- [Trecho selecionado]
»»

A
Terra está secando – cada vez mais rápido
À
medida que a Terra continua a aquecer, mais e mais do planeta está se tornando
seco. Um relatório da ONU de 2024
descobriu que nas últimas três décadas, mais de três quartos de todas as terras
do mundo se tornaram mais secas do que nos 30 anos anteriores.
As
terras áridas agora compreendem 40,6% de todas as terras globais (excluindo a
Antártida). Além disso, o número de pessoas vivendo em terras áridas dobrou nos
últimos 30 anos para 2,3 bilhões, o que representa mais de 25% da população
global. Em um cenário de mudança climática de pior caso, esse número pode subir
para 5 bilhões até 2100.
A seca
está ocorrendo em muitas partes do mundo, incluindo o oeste dos EUA, Brasil, a
maior parte da Europa, Ásia e África central. Se as emissões de gases de efeito
estufa continuarem em sua trajetória atual, 3% a mais das áreas úmidas do
mundo se tornarão terras secas até 2100. As terras secas
provavelmente se expandiriam no Centro-Oeste dos EUA, no centro do México, em
partes da Venezuela, Brasil e Argentina, em toda a área do Mediterrâneo, na
Costa do Mar Negro e no sul da África e sul da Austrália. Não há regiões do mundo
que devam passar de terras secas para um clima mais úmido no futuro.
- Seca vs.
desertificação
A
desertificação ocorre quando o clima de uma área se torna mais seco, e a terra
fértil se torna estéril devido a fatores causados por atividades
humanas — principalmente mudanças climáticas e uso inadequado da terra. Terras
secas, ou áreas com água e umidade do solo limitadas, como pastagens, savanas e
algumas florestas, correm o maior risco de desertificação.
Quando
essas terras são degradadas a ponto de infertilidade, elas se tornam
desertificadas. Estima-se que 25-35% das terras secas já estejam
sofrendo desertificação .
Desertificação
é diferente de seca. Secas são períodos temporários de menos chuva — elas
terminam. Mas desertificação é uma transformação permanente em que a terra não
pode retornar ao seu estado anterior. “Historicamente, tem havido muita
confusão sobre a diferença entre seca e desertificação”, disse Michela Biasutti , uma cientista
climática do Observatório Terrestre Lamont-Doherty que trabalhou
no Sahel Africano. “O fato de que parte do solo não é produtivo porque você
está em uma seca não significa que o deserto avançou e nunca irá recuar. Esse
era o medo quando uma área do Sahel entrou em seca no final dos anos 60 e 70.
Mas aprendemos que não é esse o caso. Quando a chuva voltou, as gramíneas
voltaram.” Se houver uma seca, ela disse, você não pode saber se o solo está
degradado simplesmente porque não é produtivo. Uma vez que as chuvas retornem,
no entanto, o estado do solo determinará se a terra está em risco de
desertificação.

««

- [Instrução 1] Reescreva em forma de lista o parágrafo do texto sobre a Terra cada vez mais seca que começa com "As terras áridas agora compreendem". Mantenha os dados principais.
- [Instrução 2] Prossiga com o texto sobre a Terra cada vez mais seca, começando logo depois da última frase.
Os registros não têm nenhuma relação com isto.

- [Itens listados]

»»

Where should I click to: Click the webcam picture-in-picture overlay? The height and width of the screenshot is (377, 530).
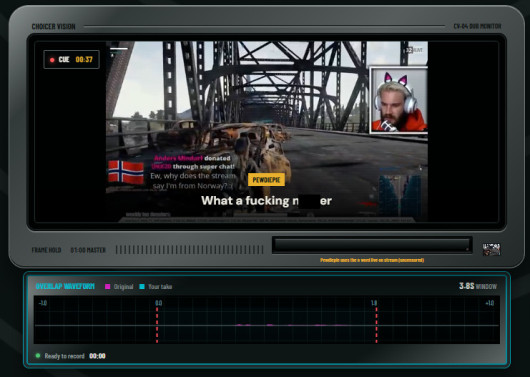[399, 100]
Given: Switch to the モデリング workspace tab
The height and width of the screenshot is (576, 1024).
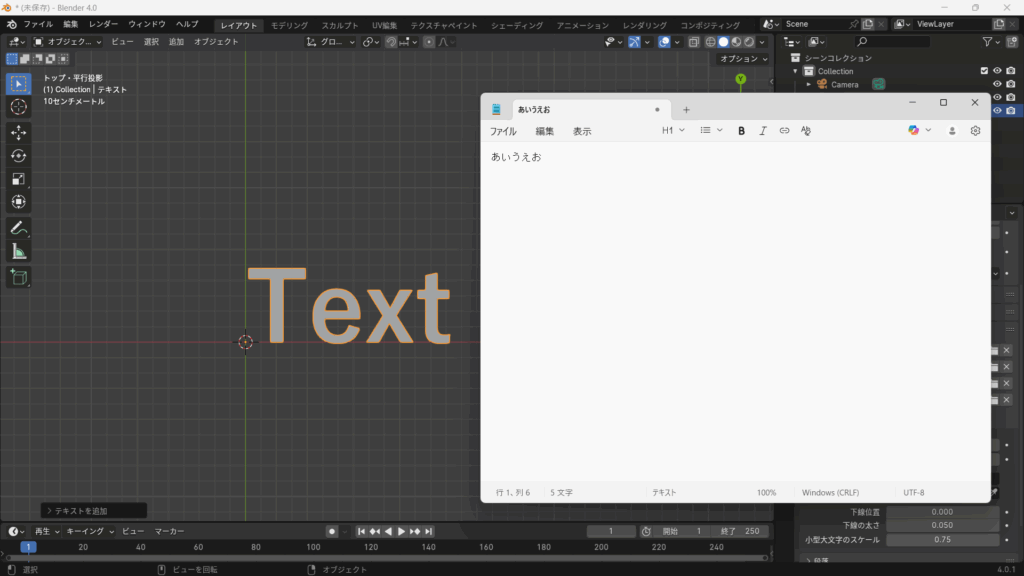Looking at the screenshot, I should click(x=289, y=25).
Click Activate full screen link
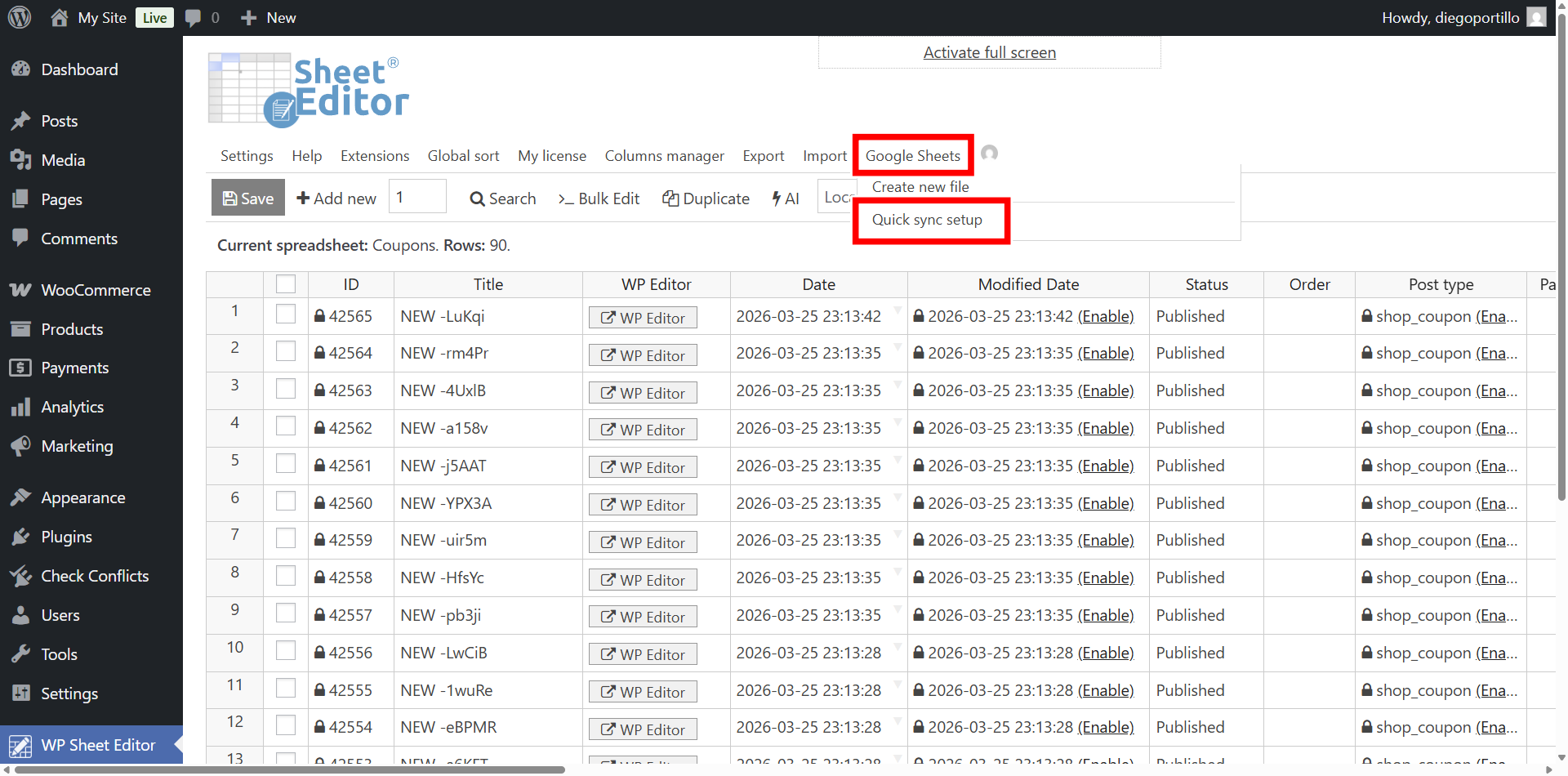1568x776 pixels. (989, 52)
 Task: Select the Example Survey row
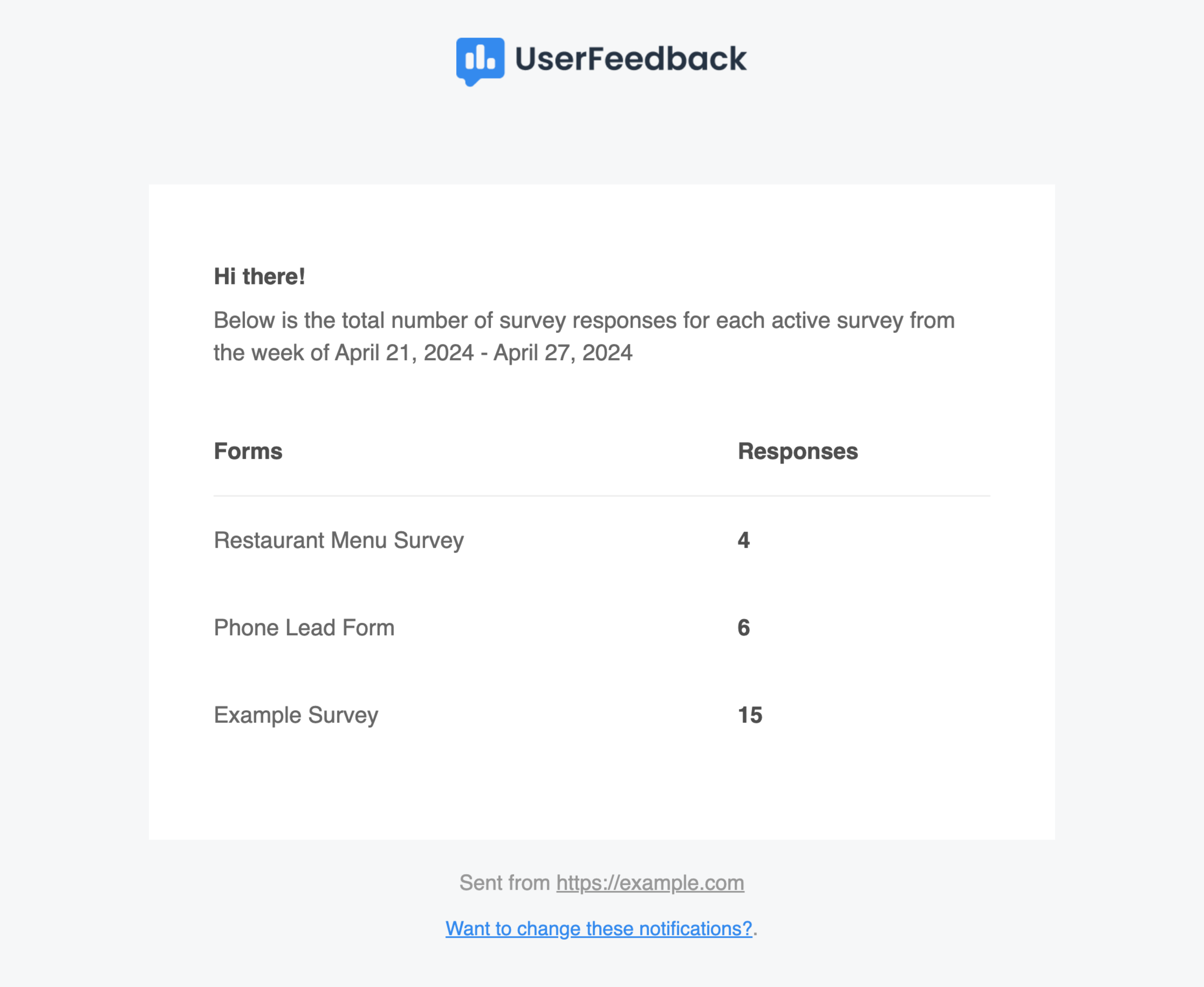[602, 715]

««

- [Resposta do exercício 1]
- As terras áridas ocupam 40,6% de todas as terras do planeta, sem contar a Antártida.
- Nos últimos 30 anos, o número de pessoas que vivem nessas terras dobrou e chegou a 2,3 bilhões, mais de 25% da população global.
- No pior cenário de mudança climática, esse número pode subir para 5 bilhões até 2100.

- [Resposta do exercício 2]
- O que causa a
desertificação?
As
mudanças climáticas podem levar à seca e a condições mais secas. Desde 2000,
a ocorrência de seca aumentou 29% , e as
projeções mostram que até 2050, 75% de toda a humanidade pode ser afetada pela
seca.
Quando
os solos não recebem umidade suficiente para sustentar a vida vegetal, as
plantas morrem, assim como os micróbios do solo necessários para manter os
ciclos de vida, eventualmente criando condições semelhantes às do deserto. Se o
solo for degradado por meio de má gestão, essas condições podem se tornar
permanentes.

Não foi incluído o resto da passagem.